======== Textauszug ========
Herrliche Dinge, die wir miteinander erlebt haben, dazu gehören auch
unsere gemeinsamen Diskussionen über all diese Fragen..
Ich danke für die eindrucksvolle Gottesdienstgestaltung. Eigentlich hat
sie uns beide zurück versetzt in die Zeit kurz nach dem Konzil, als wir
hier in Frankfurt Jugendkapläne waren. Es sind Jugendleiterinnen aus
der Pfarrei hier, in der ich damals tätig war, eine faszinierende Zeit,
diese Frankfurter Zeit, die uns in vieler Hinsicht geprägt hat. Als wir
die Musik hörten, war es, als seien über 30 Jahre gar nicht vergangen.
Herzlichen Dank, auch den beiden Musikern für die ausgezeichnete Aufführung.
Aber auch einen besonderen Dank an alle, die in der Vor- und Nachbereitung, vor und hinter den Kulissen, gearbeitet haben. Sie sollten bei unserem Dank nicht vergessen sein.
HERBERT
Herr Ministerpräsident Hans Eichel, Ihre Anwesenheit und Ihre Worte sind für uns eine sehr große Ehre. Von unserem Namen her waren wir ja vielleicht für Sie immer ziemlich unverdächtige Funktionäre der Kirche. Wir bewerten, wenn wir das dürfen, Ihre Anwesenheit als Ausdruck großer Erwartungen, die Sie in der Politik an den sozialen, den sozialpolitischen Einsatz der Kirche haben.
Herr Bürgermeister Joachim Vandreike, wir danken Ihnen für die anerkennenden Worte. Frankfurt, so haben Sie es auch dargelegt, ist für uns von Anfang an, als wir als junge Priester hierher kamen, die Stadt besonderer sozialer, politischer und auch kirchlicher Auseinandersetzungen gewesen und geblieben. Hier haben wir den Aufbruch der Kirche zu den Menschen erlebt, wovon wir bis heute einfach nicht lassen können.
========
Arbeitsanweisungen -
#1 Als was waren die Redenden laut dem Textauszug kurz nach dem Konzil in Frankfurt tätig?
#2 Schreiben Sie den Abschnitt des Textauszugs von „Herr Bürgermeister Joachim“ bis „nicht lassen können.“ wortgetreu ab.
Die nachstehenden Einträge werden für die Bearbeitung nicht benötigt.
======== Bereitgestellte Einträge ========
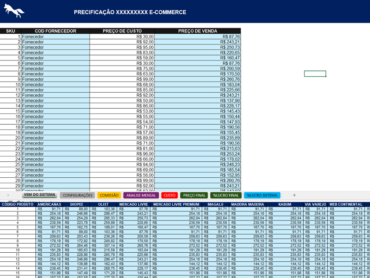This screenshot has height=278, width=370.
Task: Go to the ANALISE MENSAL tab
Action: (x=141, y=195)
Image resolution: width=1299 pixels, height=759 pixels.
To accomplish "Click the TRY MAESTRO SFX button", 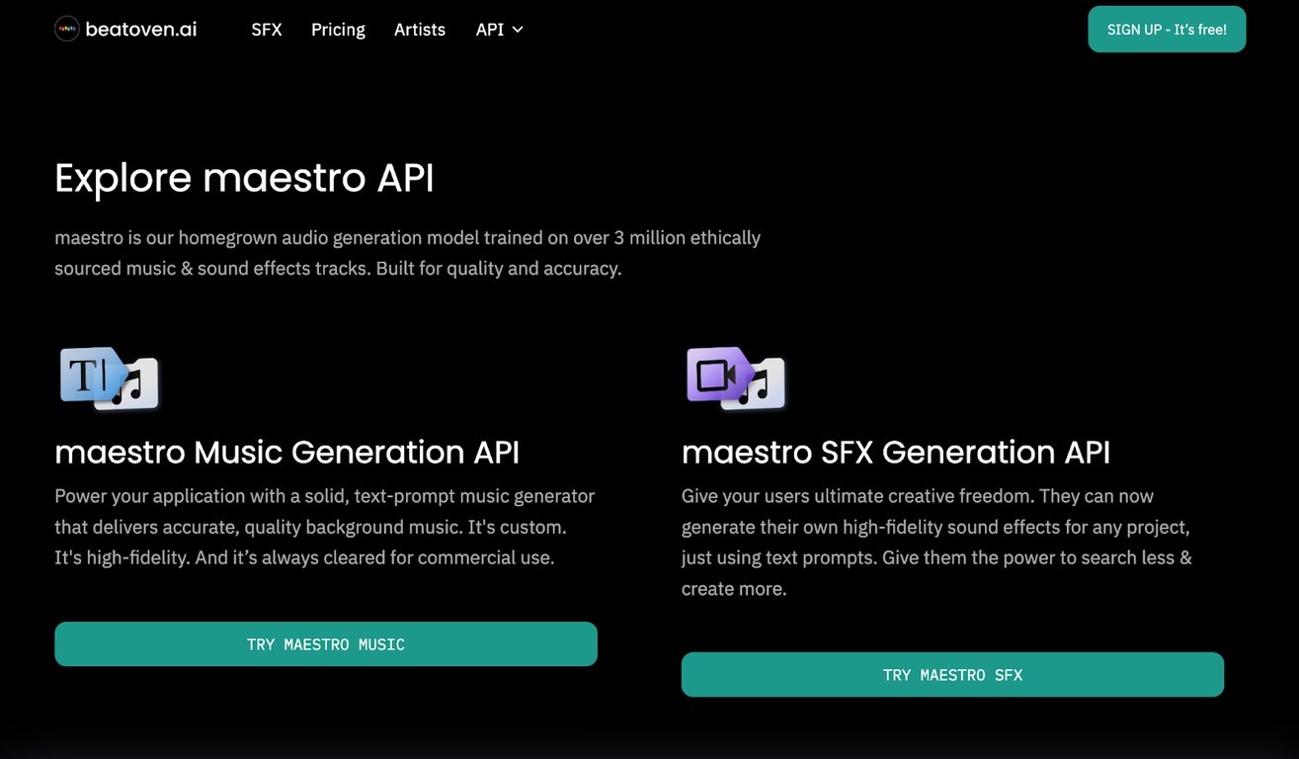I will (951, 674).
========
Lösungen -
#1 Als Jugendkapläne.

#2
Herr Bürgermeister Joachim Vandreike, wir danken Ihnen für die anerkennenden Worte. Frankfurt, so haben Sie es auch dargelegt, ist für uns von Anfang an, als wir als junge Priester hierher kamen, die Stadt besonderer sozialer, politischer und auch kirchlicher Auseinandersetzungen gewesen und geblieben. Hier haben wir den Aufbruch der Kirche zu den Menschen erlebt, wovon wir bis heute einfach nicht lassen können.